> Exercise prompt
Say how many lines of the material below contain the word "agent", with no other words.

:: Data to use ::

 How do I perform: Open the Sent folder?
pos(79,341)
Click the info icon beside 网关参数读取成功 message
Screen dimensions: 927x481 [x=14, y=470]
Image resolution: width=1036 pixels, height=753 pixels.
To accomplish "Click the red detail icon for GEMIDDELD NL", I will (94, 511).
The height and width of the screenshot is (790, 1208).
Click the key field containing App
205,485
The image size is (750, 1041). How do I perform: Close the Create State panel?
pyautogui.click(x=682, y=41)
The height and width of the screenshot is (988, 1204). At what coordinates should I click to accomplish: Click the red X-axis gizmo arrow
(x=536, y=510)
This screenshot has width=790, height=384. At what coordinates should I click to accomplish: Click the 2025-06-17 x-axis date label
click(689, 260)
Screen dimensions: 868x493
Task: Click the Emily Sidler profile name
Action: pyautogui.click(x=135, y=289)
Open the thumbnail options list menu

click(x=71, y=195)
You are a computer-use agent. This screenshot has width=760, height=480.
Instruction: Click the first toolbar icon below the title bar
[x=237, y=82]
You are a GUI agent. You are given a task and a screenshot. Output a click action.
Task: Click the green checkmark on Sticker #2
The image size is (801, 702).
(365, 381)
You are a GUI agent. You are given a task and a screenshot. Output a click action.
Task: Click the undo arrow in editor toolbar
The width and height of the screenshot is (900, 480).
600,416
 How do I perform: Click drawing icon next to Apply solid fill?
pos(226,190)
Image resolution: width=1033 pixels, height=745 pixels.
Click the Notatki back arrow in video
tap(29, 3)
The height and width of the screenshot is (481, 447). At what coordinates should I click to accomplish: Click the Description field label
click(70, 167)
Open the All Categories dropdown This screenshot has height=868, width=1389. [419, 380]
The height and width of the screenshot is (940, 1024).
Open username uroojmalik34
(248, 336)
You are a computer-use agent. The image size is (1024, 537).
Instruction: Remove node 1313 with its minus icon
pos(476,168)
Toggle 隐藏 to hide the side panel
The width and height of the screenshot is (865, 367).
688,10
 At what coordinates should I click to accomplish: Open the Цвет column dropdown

:::

> Completed exercise
4